### Your assignment
Would you restate, word for word, only the lines starting at the one with "You are a GUI" and ending with the final line of the entries below? Pictures stay out.

Stored items:
####

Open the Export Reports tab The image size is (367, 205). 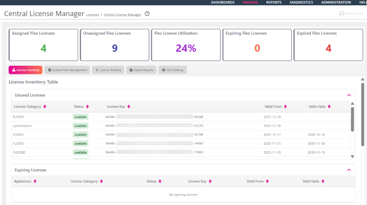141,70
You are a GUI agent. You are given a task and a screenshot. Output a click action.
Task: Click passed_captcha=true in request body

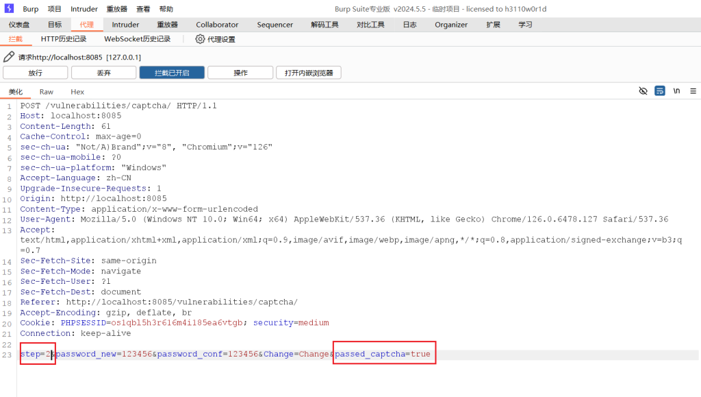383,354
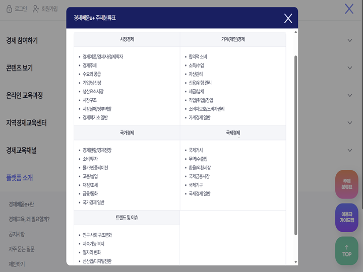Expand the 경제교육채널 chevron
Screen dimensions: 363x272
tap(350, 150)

####

### Task response
You are a GUI agent. You are given a task and a screenshot. Output a click action.
Task: Click passed_captcha=true in request body

383,354
Expand the 경제교육채널 chevron
Screen dimensions: 363x272
tap(350, 150)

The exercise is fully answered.